Stored records
#####

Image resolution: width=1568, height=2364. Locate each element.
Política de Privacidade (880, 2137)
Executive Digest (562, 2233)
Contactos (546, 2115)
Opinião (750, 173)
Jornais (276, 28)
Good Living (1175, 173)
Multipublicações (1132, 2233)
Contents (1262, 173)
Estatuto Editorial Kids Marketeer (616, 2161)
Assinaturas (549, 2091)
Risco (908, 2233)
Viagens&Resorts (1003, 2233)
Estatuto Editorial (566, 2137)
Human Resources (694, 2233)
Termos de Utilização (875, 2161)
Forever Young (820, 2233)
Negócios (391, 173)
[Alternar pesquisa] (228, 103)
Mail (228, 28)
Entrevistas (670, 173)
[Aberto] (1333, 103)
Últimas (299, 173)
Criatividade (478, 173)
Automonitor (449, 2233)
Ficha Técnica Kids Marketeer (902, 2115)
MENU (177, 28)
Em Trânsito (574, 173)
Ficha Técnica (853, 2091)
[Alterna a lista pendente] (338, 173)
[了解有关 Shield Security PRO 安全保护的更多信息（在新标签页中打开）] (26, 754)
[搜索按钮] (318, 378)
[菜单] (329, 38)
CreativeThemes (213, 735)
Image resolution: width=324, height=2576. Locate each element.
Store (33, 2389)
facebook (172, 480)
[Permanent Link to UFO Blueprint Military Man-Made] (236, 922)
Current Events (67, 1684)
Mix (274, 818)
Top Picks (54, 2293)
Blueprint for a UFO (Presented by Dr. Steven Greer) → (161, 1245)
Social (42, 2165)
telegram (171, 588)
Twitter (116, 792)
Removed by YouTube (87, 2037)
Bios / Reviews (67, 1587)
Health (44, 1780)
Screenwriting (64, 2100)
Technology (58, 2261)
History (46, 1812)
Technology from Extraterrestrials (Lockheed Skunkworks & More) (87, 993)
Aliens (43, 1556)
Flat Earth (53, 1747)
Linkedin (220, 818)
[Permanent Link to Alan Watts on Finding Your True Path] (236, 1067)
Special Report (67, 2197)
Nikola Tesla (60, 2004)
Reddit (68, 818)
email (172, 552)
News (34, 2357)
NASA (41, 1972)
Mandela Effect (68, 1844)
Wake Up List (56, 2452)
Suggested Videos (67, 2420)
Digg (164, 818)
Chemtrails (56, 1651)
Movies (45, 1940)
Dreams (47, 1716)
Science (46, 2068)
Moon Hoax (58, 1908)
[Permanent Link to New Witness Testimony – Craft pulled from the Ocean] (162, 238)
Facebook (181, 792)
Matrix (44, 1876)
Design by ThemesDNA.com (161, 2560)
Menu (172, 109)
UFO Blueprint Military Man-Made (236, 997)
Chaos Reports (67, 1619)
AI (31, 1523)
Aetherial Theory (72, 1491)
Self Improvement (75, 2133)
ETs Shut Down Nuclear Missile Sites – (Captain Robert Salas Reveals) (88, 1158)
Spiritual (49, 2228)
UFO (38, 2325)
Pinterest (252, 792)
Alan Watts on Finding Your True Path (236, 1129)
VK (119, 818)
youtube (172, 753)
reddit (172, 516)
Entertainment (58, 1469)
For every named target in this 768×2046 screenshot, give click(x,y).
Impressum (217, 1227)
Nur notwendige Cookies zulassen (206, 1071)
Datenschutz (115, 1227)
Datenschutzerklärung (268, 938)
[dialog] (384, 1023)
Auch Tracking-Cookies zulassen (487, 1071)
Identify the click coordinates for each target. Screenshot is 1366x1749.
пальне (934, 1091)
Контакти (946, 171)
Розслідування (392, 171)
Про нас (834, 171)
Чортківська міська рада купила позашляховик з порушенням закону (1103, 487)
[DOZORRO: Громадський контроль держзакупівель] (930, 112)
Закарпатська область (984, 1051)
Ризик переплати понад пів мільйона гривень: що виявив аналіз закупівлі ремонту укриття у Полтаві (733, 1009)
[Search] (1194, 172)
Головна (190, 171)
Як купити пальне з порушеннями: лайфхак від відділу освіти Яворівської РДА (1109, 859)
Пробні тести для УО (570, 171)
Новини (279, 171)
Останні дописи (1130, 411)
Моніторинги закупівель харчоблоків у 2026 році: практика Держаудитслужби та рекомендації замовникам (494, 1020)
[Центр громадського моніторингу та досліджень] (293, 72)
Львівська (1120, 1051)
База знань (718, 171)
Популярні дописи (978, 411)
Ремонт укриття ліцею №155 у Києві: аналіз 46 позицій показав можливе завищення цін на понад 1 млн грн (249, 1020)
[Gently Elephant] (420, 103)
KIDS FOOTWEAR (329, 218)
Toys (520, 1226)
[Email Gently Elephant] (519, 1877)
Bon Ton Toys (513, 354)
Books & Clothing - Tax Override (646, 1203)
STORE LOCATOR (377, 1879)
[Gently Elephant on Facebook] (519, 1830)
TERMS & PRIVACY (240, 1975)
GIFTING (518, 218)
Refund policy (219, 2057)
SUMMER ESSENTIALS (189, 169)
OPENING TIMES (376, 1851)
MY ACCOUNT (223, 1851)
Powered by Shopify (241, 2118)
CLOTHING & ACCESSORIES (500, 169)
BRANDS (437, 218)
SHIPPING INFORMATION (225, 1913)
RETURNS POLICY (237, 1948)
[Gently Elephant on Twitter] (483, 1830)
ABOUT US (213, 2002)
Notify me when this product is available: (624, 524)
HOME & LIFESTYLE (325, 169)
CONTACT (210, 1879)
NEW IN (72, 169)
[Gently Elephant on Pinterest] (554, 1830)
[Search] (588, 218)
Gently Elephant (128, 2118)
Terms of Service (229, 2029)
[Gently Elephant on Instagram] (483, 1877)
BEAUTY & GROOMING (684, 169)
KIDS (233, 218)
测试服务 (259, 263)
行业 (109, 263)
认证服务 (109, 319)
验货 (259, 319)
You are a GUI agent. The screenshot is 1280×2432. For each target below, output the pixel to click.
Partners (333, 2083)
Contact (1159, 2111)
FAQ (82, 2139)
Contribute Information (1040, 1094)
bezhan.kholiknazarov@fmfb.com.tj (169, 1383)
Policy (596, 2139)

#####

*Task brief*. Write down only how many lines of the entries above include the word "укриття".

*Response below*. 2